リビングルームのドアをジェノさんに開けてもらって中に入ると、ソファーに座っているパパが見えた。
対面には、あの時の領主さんたちが用意された椅子に身を小さくして座っている。
「ソラリス。おかえり」
「パパ! ただいま!」
すぐにパパの膝の上に抱いてもらう。
「あ~。ソラリスや。今日はこの方たちから話が」
「おやちゅ、おやちゅ! ジェノしゃん、おやちゅ!」
必殺、人見知り回避法。完全無視が炸裂したぞ!
ていうかね~。この人たち、校門で最初にソラちゃんを囲っちゃったから、ソラちゃんの心象は最悪に近い。
今更、正式な会談の場を整えても手遅れだね。
それに、わたしたち、幼女だし! 難しいお話し合いは大人達だけでどうぞ。
おやつ! おやつ!
――おやちゅ! おやちゅ!
「ソラ様、まずは普段着に着替えましょうね」
「あい! おやちゅたべたら、おしょとであしょぼ!」
ジェノさんに抱きあげられて部屋から出ていく……。
「お、お待ちくだされ」
あらやだ、なんて悲しそうな顔。
「ソラリスや、話だけでも聞いてやってくれんか?」
「グランゾ様、この方たちの要望は、数日前に伺っております。そして、今のソラ様の態度が答えでございます」
おやつを食べて遊びたいだけなんだけどね!
「スデリッチ殿からの頼みでもあるんじゃが、困ったのぉ」
「おはなちちないと、パパこまるの?」
「ああ、うむ」
「だったらきく~!」
大好きなパパを困らせちゃダメだよね!
てことで、ジェノさんが、わたしたちを抱いたままパパの隣にドカっと座った。
ジェノさん、ソラちゃんとのお着換え、おやつでキャッキャウフフタイムを邪魔されて不機嫌である。
この話し合い、下手したら長引きそうだね。
「では、先にお願いしたと思いますが、我らの領地を潤してくださったあかつきには、十分な謝礼を……」
「しゃれいってなに?」
「お金や宝石など……」
「しょんな、ちらないのは、いりゃない!」
プイっと、そっぽを向いちゃうぞ!
お金の意味も使い方も知らない、宝石なんぞに興味のない幼児に何を渡そうとしてんのじゃ!
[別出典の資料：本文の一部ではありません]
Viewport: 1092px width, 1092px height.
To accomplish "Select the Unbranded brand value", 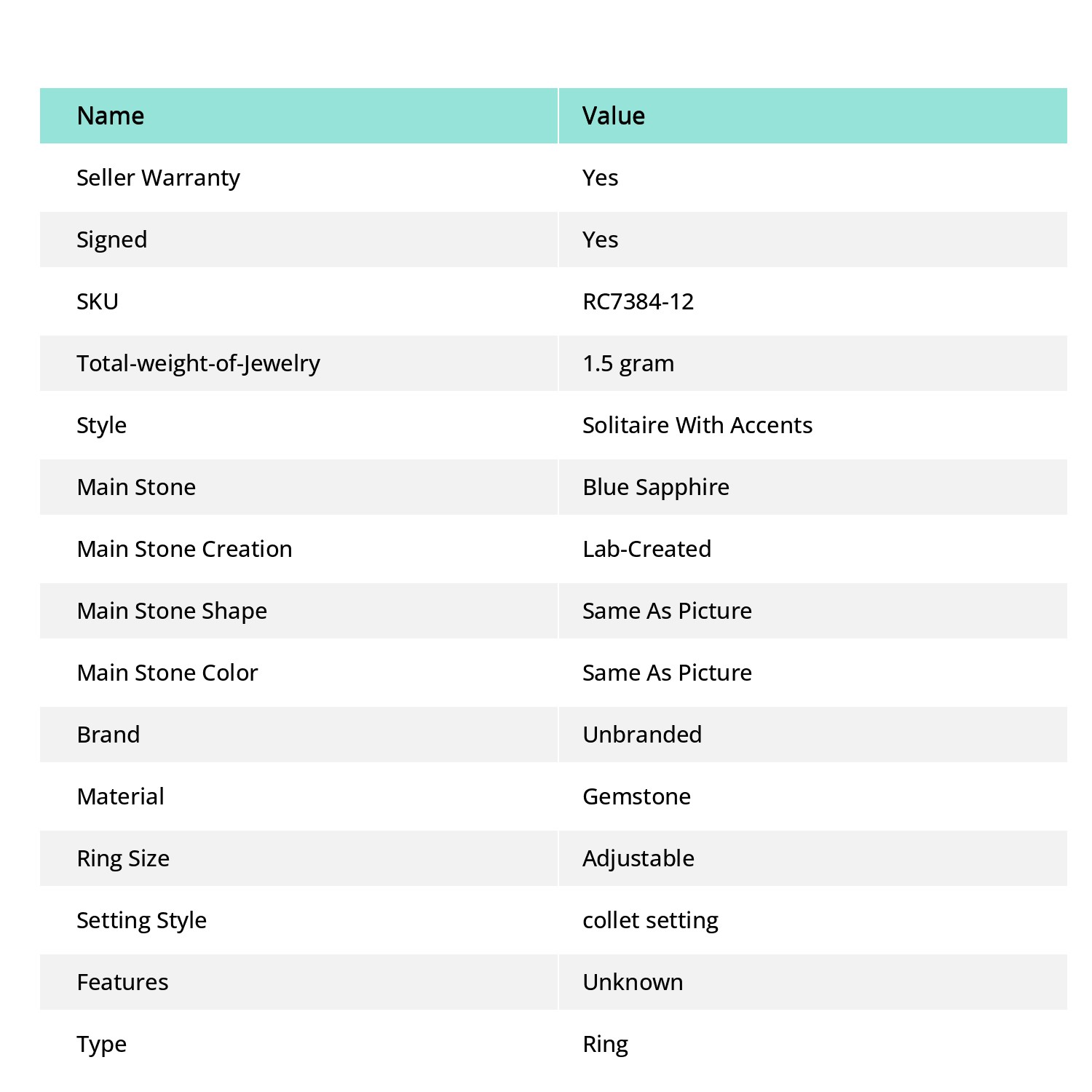I will (x=642, y=735).
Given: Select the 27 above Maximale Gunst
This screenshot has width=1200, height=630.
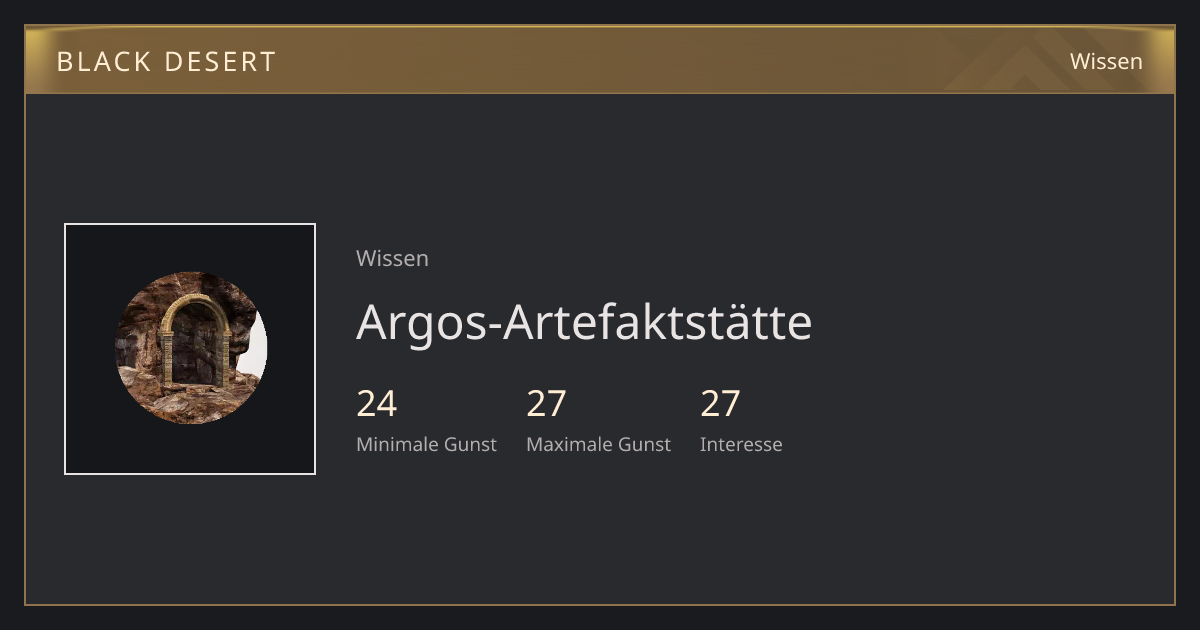Looking at the screenshot, I should pos(547,404).
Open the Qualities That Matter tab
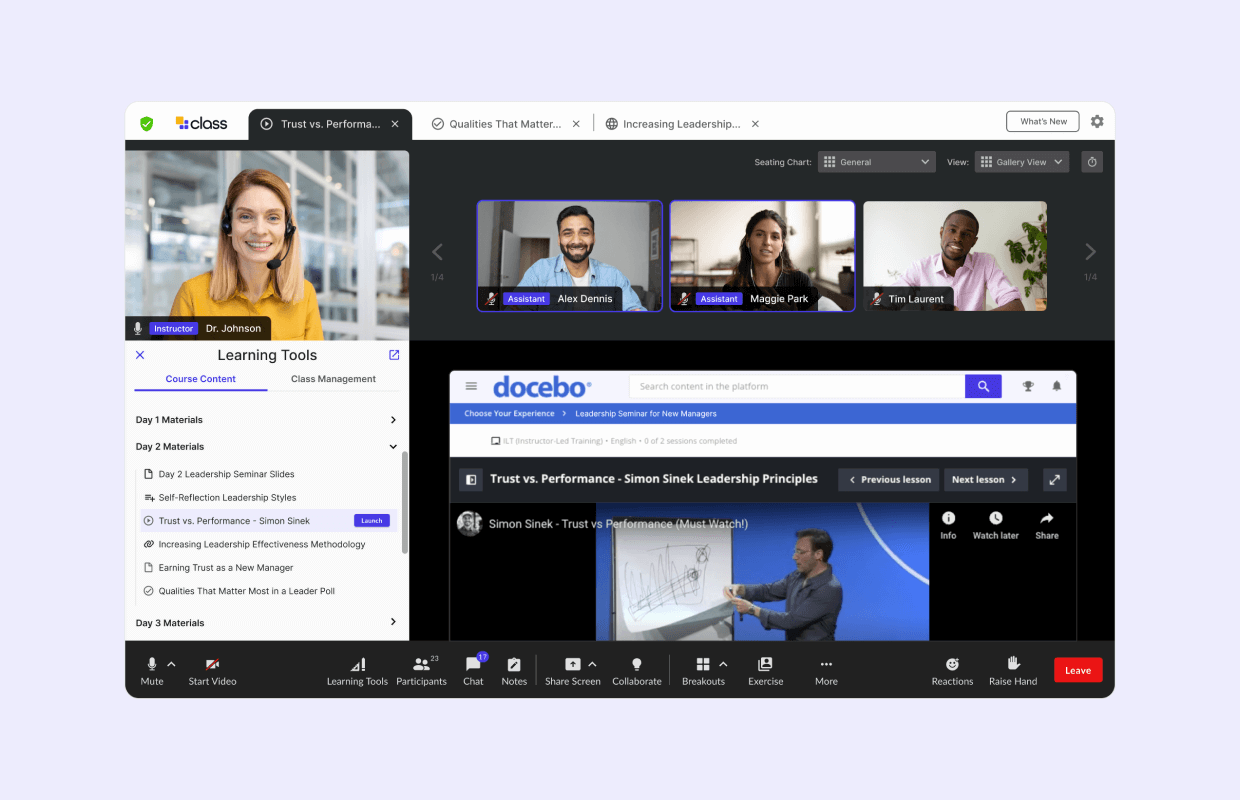This screenshot has height=800, width=1240. point(502,123)
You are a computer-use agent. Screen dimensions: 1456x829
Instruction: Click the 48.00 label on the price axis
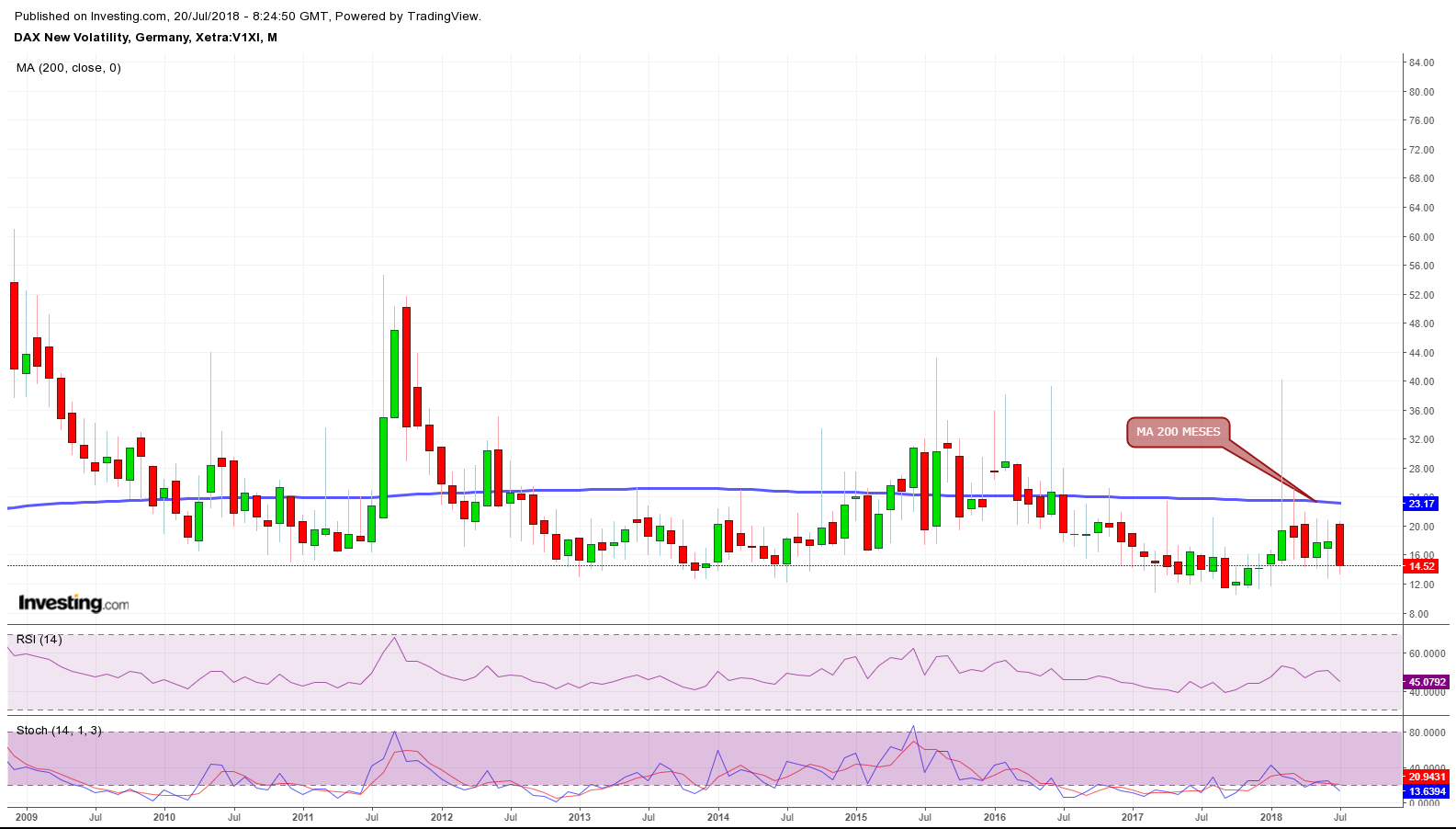1421,324
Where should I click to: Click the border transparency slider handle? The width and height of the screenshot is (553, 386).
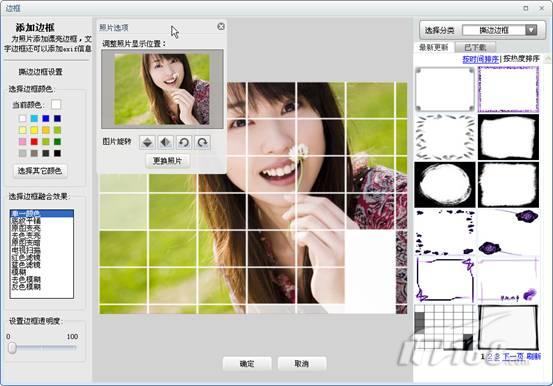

そもそもね~、まだ行くとは決めてないのに、報酬の話をされてもね~。
「おやちゅ、たべたいね……」
そういえば、おやつタイムがお預け状態だね。
「……お菓子なら、我が領で作られた甘いお菓子がありますが、謝礼はそれで……」
「いく!」
あら、お菓子で即決なの?!
長引きそうって言ったのは誰だ!
まあ、いいか。話し合いは早く終わらせて、おやつだぁぁぁ!
――おやちゅぅぅぅ!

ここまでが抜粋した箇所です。